Further analyses of these results (see Table 5 for details) showed that they are mainly based on erroneous extractions of duration and iteration information.
The results of each subtask has to be seen within the context of the benefit of the automatically generated data compared to the manual generation using DELT/A. Thereby, the results still imply that using step-wise IE for generating a semi-formal representation of treatment instructions is a great benefit for both knowledge engineers and physicians.

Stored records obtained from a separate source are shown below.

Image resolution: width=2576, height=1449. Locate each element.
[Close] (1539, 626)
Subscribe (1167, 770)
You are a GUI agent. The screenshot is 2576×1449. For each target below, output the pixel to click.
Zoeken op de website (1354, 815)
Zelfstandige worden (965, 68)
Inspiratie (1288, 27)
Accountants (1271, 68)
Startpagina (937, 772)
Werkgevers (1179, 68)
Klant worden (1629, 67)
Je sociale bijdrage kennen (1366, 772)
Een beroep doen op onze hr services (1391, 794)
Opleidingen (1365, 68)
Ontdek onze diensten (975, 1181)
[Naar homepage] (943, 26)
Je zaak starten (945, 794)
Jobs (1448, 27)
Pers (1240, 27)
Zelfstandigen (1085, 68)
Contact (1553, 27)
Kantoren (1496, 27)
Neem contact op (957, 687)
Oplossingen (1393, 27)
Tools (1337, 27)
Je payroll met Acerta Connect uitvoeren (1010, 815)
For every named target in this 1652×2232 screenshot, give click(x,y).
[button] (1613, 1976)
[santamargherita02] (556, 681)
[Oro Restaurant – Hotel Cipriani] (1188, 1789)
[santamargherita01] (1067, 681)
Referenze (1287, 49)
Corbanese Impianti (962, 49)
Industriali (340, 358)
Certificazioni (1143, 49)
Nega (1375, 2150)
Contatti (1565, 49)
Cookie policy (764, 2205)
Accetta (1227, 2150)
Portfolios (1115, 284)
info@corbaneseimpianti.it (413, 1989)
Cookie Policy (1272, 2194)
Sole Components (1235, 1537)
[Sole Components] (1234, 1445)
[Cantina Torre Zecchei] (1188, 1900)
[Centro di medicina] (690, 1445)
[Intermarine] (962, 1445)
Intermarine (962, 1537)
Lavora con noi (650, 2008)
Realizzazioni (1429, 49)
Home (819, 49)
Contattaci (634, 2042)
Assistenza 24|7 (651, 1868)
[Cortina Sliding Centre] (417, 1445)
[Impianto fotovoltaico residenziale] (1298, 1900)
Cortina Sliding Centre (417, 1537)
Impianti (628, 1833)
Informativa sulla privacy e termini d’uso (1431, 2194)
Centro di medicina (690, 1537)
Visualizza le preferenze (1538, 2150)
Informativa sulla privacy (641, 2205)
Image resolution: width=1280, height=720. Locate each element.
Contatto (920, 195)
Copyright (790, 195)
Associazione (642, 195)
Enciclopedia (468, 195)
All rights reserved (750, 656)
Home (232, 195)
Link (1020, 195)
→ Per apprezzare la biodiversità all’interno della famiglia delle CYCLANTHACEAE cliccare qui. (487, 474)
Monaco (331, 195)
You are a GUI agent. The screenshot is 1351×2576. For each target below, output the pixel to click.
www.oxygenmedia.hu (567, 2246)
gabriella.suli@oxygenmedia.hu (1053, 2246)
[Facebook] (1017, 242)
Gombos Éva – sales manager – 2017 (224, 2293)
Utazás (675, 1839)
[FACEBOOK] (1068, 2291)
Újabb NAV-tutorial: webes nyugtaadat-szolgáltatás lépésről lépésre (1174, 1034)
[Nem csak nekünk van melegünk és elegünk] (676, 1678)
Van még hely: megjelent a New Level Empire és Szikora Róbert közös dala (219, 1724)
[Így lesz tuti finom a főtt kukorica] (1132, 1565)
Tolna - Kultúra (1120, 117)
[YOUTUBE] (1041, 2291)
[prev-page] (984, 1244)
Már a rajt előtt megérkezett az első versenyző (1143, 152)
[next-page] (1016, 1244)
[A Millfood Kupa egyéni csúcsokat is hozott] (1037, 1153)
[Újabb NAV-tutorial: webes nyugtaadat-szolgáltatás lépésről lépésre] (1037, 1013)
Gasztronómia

Modeling clinical guidelines and protocols is a complex task which has to be assisted by both physicians and knowledge engineers. Bearing those two user groups in mind, a method is demanded supporting them in their particular fields of functions: the physicians have to be less overcharged by the formal specifications and the knowledge engineers have to be fostered by providing medical knowledge. Apart from this interesting conceptual formulation, we have developed a new methodology applying a step-wise IE which might offer distinct benefits. In particular, it automates parts of the modeling process, it disburdens the physicians in the modeling process by providing a medical ontology, it structures the guideline information, it decomposes the guideline into parts containing various kinds of information (e.g., treatment processes, diagnosis methods, definitions), it makes the modeling process traceable and comprehensible, and it is applicable for many guideline representation languages.
We have shown that it is possible to semi-automatically model process information from CPGs using IE. Our rules use patterns in the structure of the documents as well as of specific expressions.
We have applied a framework in order to evaluate our rules that can cope with both semi-structured and free text documents. The resulting information is filled in templates which can represent processes and their relations. The information extracted can then be used in further transformations to finally generate a representation in a guideline representation language.
This work is supported by “Fonds zur Forderung der wissenschaftlichen Forschung FWF” (Austrian Science Fund), grants P15467-INF and L290-N04.